While no-one today would argue for Cartesianism as such, there are a number of elements of seventeenth century metaphysics still around, albeit sometimes, as Macmurray puts it “unexpressed and half-conscious, implicit in [our] ways of behavior” (1936, p. 9). They have become taken-for-granted habits of thought. Indeed, Macmurray was convinced that any major intellectual breakthrough (or shift in thinking) will gradually make its way into the society at large, and in due course affect the way most people think. Thus, for him, metaphysics is not restricted to the consideration of an abstruse set of hypotheses – such as fell out of favor with analytic philosophers. Rather, we all function according to taken-for-granted assumptions about how the world makes sense, so there is an implicit metaphysics underlying everything we do, whether we think about it or not. In Descartes’ case, his implicit metaphysics was at odds with his explicitly formulated epistemology, and it is that epistemology which was taken up by succeeding thinkers.

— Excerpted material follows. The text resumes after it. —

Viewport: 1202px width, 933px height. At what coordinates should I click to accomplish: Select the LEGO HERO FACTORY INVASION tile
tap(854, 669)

The Cartesian dictum “I think therefore I am” is a riddle Descartes thought he had solved, but for Macmurray it is a non-starter. To think in a way not integrated with action is to stop interacting with reality, to withdraw into imagination. His rejoinder to Descartes: “cogito ergo non-sum” (1995a, p. 81). A mental note is a note I do not in fact make.5 If a philosophical system ends in solipsism, it has refuted itself, and by definition, the subject of the cogito is cut off from the real world. And really has anyone been convinced by Descartes’ reasoning? Doesn’t he leave us with more questions than answers? He believed he could establish certain knowledge through thought alone. There will be more to say about imagination later. Macmurray contends that

All thought presupposes knowledge. It is not possible to think about something you do not already know” (1996, p. 6)6 (author’s italics). This is primary knowledge which “is first and foremost that immediate experience of things which is prior to all expression and understanding” (1996, p. 7).